By Dilip Bobb
One of the trendiest slang words to find place in the urban dictionary in recent years is “woke”, or woke progressives as they call themselves, people who are supposedly aware and active on issues concerning social and racial justice. Last week, former US President Barak Obama dropped a bombshell in their midst when he hit out at “woke progressives” and advised them to “get over the “call-out culture quickly.” He criticised woke, largely a social media phenomena, and said “that’s not activism”. Obama’s criticism coincided with an updated Urban Dictionary which says, “woke” also can mean “the act of being very pretentious about how much you care about a social issue.”
So is woke broke? The problem is that so-called progressives and liberals engaged in the “call out” culture tend to go overboard in their pursuit of ideological purity. The phrase ‘woke’ became the umbrella symbol and purpose for movements like #blacklivesmatter (against racism), the #MeToo movement (against sexism, and sexual misconduct), the #NoBanNoWall movement (fighting for immigrants and refugees) and now, the fight against climate change. It is a term that is derived from the African-American vernacular expression “stay woke” which was used in a variety of contexts, from popular music to literature and civil rights movements.

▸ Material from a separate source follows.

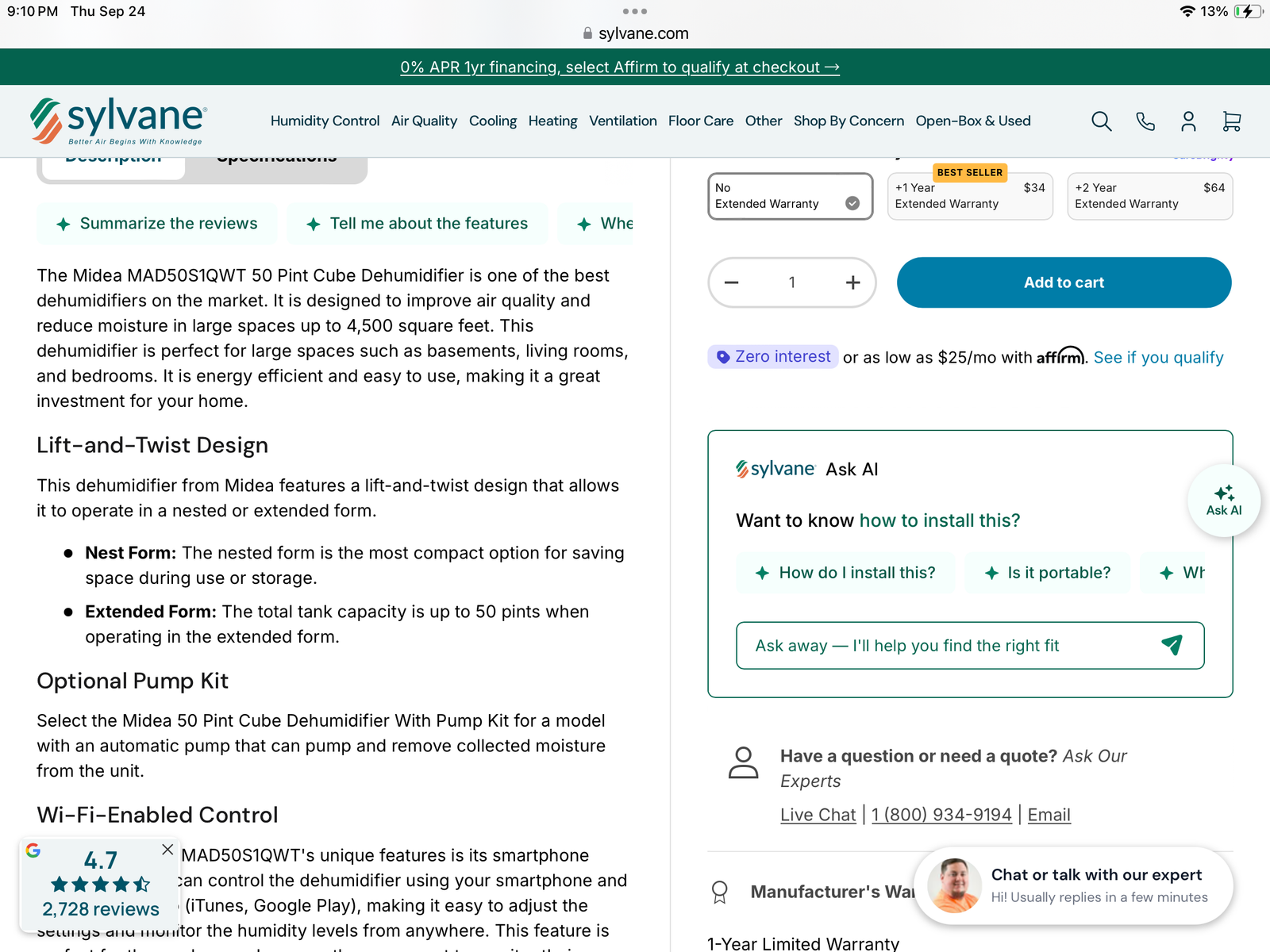Select +2 Year Extended Warranty option

click(x=1150, y=196)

By 2012, social media users began using woke and stay woke in connection to social and racial justice issues and #StayWoke emerged as a widely-used hashtag. From social media and activist circles, it morphed into mainstream usage. However, there are dangers associated with appearing overly concerned with consciousness-raising—Canadian prime minister Justin Trudeau, who prides himself on his ‘wokeness’, has often been being described by his critics as being “like a social-justice Twitter account on two legs” . Many celebrities join such protest movements basically to get publicity and improve their image, whether they believe in the cause or not. Often, their presence tends to trivialize the issue. Veteran actor Jane Fonda, now 81, joined the recent protest in Washington against climate change which saw her being arrested and spending the night in jail. Media coverage of the protest focused almost entirely on Fonda and how she would handle a night in a police lock up. The other protestors, committed and driven, were totally ignored.

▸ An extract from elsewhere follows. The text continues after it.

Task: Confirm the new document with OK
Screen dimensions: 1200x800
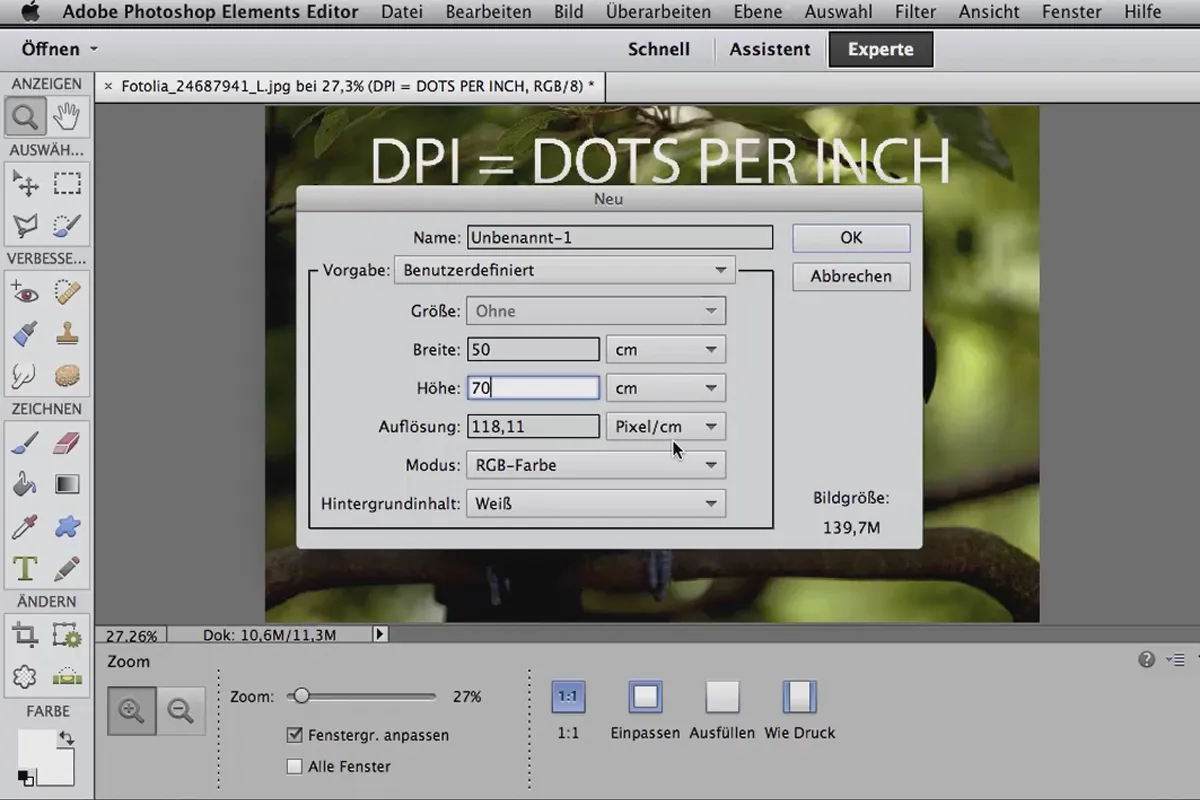Action: pos(851,237)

There is even woke capitalism, which refers to the profit driven approach followed by corporations—capitalising on the popularity of social movements in their advertising to show how “woke’ they are. It has often backfired. The Pepsi advertisement which showed model and celebrity Kendall Jenner handing out a can of Pepsi to a line of riot police was trashed for its insensitivity—it came amidst recent cases of innocent black victims being gunned down by cops in American cities. Emily Brewster, an associate editor at Merriam-Webster sees parallels with the phrase ‘politically correct.’ “At it’s most sincere,” Brewster was quoted as saying, “the phrase is a kind of caretaking of the people around you. You are going to think about how the words impact an audience that is maybe not the audience that you first imagined when you are saying something or creating something.”
Obama had the last word. “One danger I see among young people, particularly on college campuses, and this is accelerated by social media – there is this sense sometimes of the way of me making change is to be as judgmental as possible about other people, and that’s enough. Like, if I tweet or hashtag about how you didn’t do something right or use the wrong verb, then I can feel pretty good about myself, ‘cause man did you see how woke I was? I called you out.’ “That’s not activism. That’s not bringing about change. If all you’re doing is casting stones, you’re probably not going to get that far. That’s easy to do.”